- _Available records_
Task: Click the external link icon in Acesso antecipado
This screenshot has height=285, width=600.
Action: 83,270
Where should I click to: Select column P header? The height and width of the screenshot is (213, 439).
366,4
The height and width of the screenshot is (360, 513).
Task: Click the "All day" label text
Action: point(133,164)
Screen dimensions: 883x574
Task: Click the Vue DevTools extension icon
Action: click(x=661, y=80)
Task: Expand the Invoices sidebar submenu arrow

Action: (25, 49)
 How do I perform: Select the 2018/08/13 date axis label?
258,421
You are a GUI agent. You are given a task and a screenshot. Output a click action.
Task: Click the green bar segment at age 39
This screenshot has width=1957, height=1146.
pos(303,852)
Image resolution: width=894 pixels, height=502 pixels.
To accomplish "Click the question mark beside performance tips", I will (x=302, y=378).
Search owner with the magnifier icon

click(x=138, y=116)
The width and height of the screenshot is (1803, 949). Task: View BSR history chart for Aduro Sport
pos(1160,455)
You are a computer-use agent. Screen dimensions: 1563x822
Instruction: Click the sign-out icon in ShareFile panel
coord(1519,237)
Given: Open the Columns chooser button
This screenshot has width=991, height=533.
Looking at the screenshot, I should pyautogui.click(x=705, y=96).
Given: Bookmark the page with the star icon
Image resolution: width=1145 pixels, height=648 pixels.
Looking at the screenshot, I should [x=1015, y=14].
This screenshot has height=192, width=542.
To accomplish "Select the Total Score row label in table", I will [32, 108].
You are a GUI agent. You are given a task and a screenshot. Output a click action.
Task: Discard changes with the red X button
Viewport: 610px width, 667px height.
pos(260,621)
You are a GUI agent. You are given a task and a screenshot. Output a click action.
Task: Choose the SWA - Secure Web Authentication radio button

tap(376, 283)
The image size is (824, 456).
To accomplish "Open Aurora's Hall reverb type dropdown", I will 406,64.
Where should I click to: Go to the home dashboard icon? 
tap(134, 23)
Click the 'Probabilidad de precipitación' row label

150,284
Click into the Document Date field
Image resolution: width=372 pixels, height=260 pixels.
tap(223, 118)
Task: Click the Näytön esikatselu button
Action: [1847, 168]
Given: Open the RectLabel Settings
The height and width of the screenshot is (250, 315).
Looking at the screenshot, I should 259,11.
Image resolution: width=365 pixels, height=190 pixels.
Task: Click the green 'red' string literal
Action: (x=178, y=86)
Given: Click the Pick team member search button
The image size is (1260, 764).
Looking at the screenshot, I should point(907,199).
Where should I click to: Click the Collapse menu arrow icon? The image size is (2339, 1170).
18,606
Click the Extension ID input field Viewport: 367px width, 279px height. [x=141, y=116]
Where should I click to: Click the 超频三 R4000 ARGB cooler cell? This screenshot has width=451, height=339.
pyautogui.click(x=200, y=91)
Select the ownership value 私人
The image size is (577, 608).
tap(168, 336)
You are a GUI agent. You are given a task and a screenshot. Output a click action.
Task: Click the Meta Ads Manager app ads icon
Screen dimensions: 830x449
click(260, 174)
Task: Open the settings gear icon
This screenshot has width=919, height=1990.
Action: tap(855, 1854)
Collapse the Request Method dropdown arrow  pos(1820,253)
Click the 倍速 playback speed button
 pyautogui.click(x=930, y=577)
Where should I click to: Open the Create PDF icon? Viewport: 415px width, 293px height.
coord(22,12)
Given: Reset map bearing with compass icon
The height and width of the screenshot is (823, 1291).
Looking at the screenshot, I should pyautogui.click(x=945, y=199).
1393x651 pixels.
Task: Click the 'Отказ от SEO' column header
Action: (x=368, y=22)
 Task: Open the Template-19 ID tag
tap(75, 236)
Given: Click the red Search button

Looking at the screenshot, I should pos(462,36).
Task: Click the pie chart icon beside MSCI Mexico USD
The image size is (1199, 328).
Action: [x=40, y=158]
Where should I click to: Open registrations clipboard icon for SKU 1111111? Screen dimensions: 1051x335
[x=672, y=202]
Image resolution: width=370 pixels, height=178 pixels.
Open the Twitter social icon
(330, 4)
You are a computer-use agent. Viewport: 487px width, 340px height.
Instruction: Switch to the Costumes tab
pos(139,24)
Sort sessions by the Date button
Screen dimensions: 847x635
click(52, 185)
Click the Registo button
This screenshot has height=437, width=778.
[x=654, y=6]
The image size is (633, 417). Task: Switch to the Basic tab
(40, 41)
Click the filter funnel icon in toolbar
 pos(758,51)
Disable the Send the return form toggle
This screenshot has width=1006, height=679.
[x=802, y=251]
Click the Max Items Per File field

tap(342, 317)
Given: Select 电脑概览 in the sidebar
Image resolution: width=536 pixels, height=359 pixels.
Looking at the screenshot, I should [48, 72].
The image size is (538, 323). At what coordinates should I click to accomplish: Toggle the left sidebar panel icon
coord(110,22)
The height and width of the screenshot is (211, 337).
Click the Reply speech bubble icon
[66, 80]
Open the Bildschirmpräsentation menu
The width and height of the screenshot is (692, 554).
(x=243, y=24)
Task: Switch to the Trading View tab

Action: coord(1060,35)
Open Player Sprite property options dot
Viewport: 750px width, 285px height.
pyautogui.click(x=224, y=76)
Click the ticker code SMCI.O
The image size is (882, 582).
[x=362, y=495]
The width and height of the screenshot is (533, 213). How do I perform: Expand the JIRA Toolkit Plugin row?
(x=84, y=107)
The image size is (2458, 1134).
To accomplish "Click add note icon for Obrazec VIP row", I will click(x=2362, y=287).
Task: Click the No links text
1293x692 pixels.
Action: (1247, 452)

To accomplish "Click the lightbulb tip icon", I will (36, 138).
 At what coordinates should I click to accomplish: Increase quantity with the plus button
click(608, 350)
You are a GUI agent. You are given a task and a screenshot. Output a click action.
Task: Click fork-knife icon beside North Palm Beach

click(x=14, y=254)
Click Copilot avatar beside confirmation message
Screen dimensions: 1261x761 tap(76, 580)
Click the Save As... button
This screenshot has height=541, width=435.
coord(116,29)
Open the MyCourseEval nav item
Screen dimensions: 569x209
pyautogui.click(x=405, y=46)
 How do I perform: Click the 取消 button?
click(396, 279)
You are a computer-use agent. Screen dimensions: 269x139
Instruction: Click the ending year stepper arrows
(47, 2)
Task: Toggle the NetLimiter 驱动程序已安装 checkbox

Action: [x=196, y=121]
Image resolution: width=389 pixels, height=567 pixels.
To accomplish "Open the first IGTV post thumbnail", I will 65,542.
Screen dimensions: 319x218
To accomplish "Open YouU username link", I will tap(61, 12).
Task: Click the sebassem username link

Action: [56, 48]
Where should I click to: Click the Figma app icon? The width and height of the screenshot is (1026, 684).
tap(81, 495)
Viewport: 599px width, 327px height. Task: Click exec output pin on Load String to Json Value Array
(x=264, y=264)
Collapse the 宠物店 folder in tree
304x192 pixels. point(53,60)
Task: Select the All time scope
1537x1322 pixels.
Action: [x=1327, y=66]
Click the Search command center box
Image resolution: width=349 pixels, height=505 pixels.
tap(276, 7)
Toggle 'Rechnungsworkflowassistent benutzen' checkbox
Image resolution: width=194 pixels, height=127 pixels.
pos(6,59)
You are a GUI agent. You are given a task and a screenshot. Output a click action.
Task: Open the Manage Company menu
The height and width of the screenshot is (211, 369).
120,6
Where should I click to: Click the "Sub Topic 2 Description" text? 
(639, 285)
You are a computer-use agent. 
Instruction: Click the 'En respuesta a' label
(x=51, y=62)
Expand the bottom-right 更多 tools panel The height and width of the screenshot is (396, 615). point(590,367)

- _Aim_
Reproduce every one of the records above line for line, without changing anything.

- _Output of the task_
Task: Click the external link icon in Acesso antecipado
This screenshot has height=285, width=600.
Action: 83,270
Where should I click to: Select column P header? The height and width of the screenshot is (213, 439).
366,4
The height and width of the screenshot is (360, 513).
Task: Click the "All day" label text
Action: point(133,164)
Screen dimensions: 883x574
Task: Click the Vue DevTools extension icon
Action: click(x=661, y=80)
Task: Expand the Invoices sidebar submenu arrow

Action: (25, 49)
 How do I perform: Select the 2018/08/13 date axis label?
258,421
You are a GUI agent. You are given a task and a screenshot. Output a click action.
Task: Click the green bar segment at age 39
This screenshot has width=1957, height=1146.
pos(303,852)
Image resolution: width=894 pixels, height=502 pixels.
To accomplish "Click the question mark beside performance tips", I will (x=302, y=378).
Search owner with the magnifier icon

click(x=138, y=116)
The width and height of the screenshot is (1803, 949). Task: View BSR history chart for Aduro Sport
pos(1160,455)
You are a computer-use agent. Screen dimensions: 1563x822
Instruction: Click the sign-out icon in ShareFile panel
coord(1519,237)
Given: Open the Columns chooser button
This screenshot has width=991, height=533.
Looking at the screenshot, I should pyautogui.click(x=705, y=96).
Given: Bookmark the page with the star icon
Image resolution: width=1145 pixels, height=648 pixels.
Looking at the screenshot, I should [x=1015, y=14].
This screenshot has height=192, width=542.
To accomplish "Select the Total Score row label in table", I will [32, 108].
You are a GUI agent. You are given a task and a screenshot. Output a click action.
Task: Discard changes with the red X button
Viewport: 610px width, 667px height.
pos(260,621)
You are a GUI agent. You are given a task and a screenshot. Output a click action.
Task: Choose the SWA - Secure Web Authentication radio button

tap(376, 283)
The image size is (824, 456).
To accomplish "Open Aurora's Hall reverb type dropdown", I will 406,64.
Where should I click to: Go to the home dashboard icon? 
tap(134, 23)
Click the 'Probabilidad de precipitación' row label

150,284
Click into the Document Date field
Image resolution: width=372 pixels, height=260 pixels.
tap(223, 118)
Task: Click the Näytön esikatselu button
Action: [1847, 168]
Given: Open the RectLabel Settings
The height and width of the screenshot is (250, 315).
Looking at the screenshot, I should 259,11.
Image resolution: width=365 pixels, height=190 pixels.
Task: Click the green 'red' string literal
Action: (x=178, y=86)
Given: Click the Pick team member search button
The image size is (1260, 764).
Looking at the screenshot, I should point(907,199).
Where should I click to: Click the Collapse menu arrow icon? The image size is (2339, 1170).
18,606
Click the Extension ID input field Viewport: 367px width, 279px height. [x=141, y=116]
Where should I click to: Click the 超频三 R4000 ARGB cooler cell? This screenshot has width=451, height=339.
pyautogui.click(x=200, y=91)
Select the ownership value 私人
The image size is (577, 608).
tap(168, 336)
You are a GUI agent. You are given a task and a screenshot. Output a click action.
Task: Click the Meta Ads Manager app ads icon
Screen dimensions: 830x449
click(260, 174)
Task: Open the settings gear icon
This screenshot has width=919, height=1990.
Action: tap(855, 1854)
Collapse the Request Method dropdown arrow  pos(1820,253)
Click the 倍速 playback speed button
 pyautogui.click(x=930, y=577)
Where should I click to: Open the Create PDF icon? Viewport: 415px width, 293px height.
coord(22,12)
Given: Reset map bearing with compass icon
The height and width of the screenshot is (823, 1291).
Looking at the screenshot, I should pyautogui.click(x=945, y=199).
1393x651 pixels.
Task: Click the 'Отказ от SEO' column header
Action: (x=368, y=22)
 Task: Open the Template-19 ID tag
tap(75, 236)
Given: Click the red Search button

Looking at the screenshot, I should pos(462,36).
Task: Click the pie chart icon beside MSCI Mexico USD
The image size is (1199, 328).
Action: [x=40, y=158]
Where should I click to: Open registrations clipboard icon for SKU 1111111? Screen dimensions: 1051x335
[x=672, y=202]
Image resolution: width=370 pixels, height=178 pixels.
Open the Twitter social icon
(330, 4)
You are a computer-use agent. Viewport: 487px width, 340px height.
Instruction: Switch to the Costumes tab
pos(139,24)
Sort sessions by the Date button
Screen dimensions: 847x635
click(52, 185)
Click the Registo button
This screenshot has height=437, width=778.
[x=654, y=6]
The image size is (633, 417). Task: Switch to the Basic tab
(40, 41)
Click the filter funnel icon in toolbar
 pos(758,51)
Disable the Send the return form toggle
This screenshot has width=1006, height=679.
[x=802, y=251]
Click the Max Items Per File field

tap(342, 317)
Given: Select 电脑概览 in the sidebar
Image resolution: width=536 pixels, height=359 pixels.
Looking at the screenshot, I should [48, 72].
The image size is (538, 323). At what coordinates should I click to accomplish: Toggle the left sidebar panel icon
coord(110,22)
The height and width of the screenshot is (211, 337).
Click the Reply speech bubble icon
[66, 80]
Open the Bildschirmpräsentation menu
The width and height of the screenshot is (692, 554).
(x=243, y=24)
Task: Switch to the Trading View tab

Action: coord(1060,35)
Open Player Sprite property options dot
Viewport: 750px width, 285px height.
pyautogui.click(x=224, y=76)
Click the ticker code SMCI.O
The image size is (882, 582).
[x=362, y=495]
The width and height of the screenshot is (533, 213). How do I perform: Expand the JIRA Toolkit Plugin row?
(x=84, y=107)
The image size is (2458, 1134).
To accomplish "Click add note icon for Obrazec VIP row", I will click(x=2362, y=287).
Task: Click the No links text
1293x692 pixels.
Action: (1247, 452)

To accomplish "Click the lightbulb tip icon", I will (36, 138).
 At what coordinates should I click to accomplish: Increase quantity with the plus button
click(608, 350)
You are a GUI agent. You are given a task and a screenshot. Output a click action.
Task: Click fork-knife icon beside North Palm Beach

click(x=14, y=254)
Click Copilot avatar beside confirmation message
Screen dimensions: 1261x761 tap(76, 580)
Click the Save As... button
This screenshot has height=541, width=435.
coord(116,29)
Open the MyCourseEval nav item
Screen dimensions: 569x209
pyautogui.click(x=405, y=46)
 How do I perform: Click the 取消 button?
click(396, 279)
You are a computer-use agent. Screen dimensions: 269x139
Instruction: Click the ending year stepper arrows
(47, 2)
Task: Toggle the NetLimiter 驱动程序已安装 checkbox

Action: [x=196, y=121]
Image resolution: width=389 pixels, height=567 pixels.
To accomplish "Open the first IGTV post thumbnail", I will 65,542.
Screen dimensions: 319x218
To accomplish "Open YouU username link", I will tap(61, 12).
Task: Click the sebassem username link

Action: [56, 48]
Where should I click to: Click the Figma app icon? The width and height of the screenshot is (1026, 684).
tap(81, 495)
Viewport: 599px width, 327px height. Task: Click exec output pin on Load String to Json Value Array
(x=264, y=264)
Collapse the 宠物店 folder in tree
304x192 pixels. point(53,60)
Task: Select the All time scope
1537x1322 pixels.
Action: [x=1327, y=66]
Click the Search command center box
Image resolution: width=349 pixels, height=505 pixels.
tap(276, 7)
Toggle 'Rechnungsworkflowassistent benutzen' checkbox
Image resolution: width=194 pixels, height=127 pixels.
pos(6,59)
You are a GUI agent. You are given a task and a screenshot. Output a click action.
Task: Open the Manage Company menu
The height and width of the screenshot is (211, 369).
120,6
Where should I click to: Click the "Sub Topic 2 Description" text? 
(639, 285)
You are a computer-use agent. 
Instruction: Click the 'En respuesta a' label
(x=51, y=62)
Expand the bottom-right 更多 tools panel The height and width of the screenshot is (396, 615). point(590,367)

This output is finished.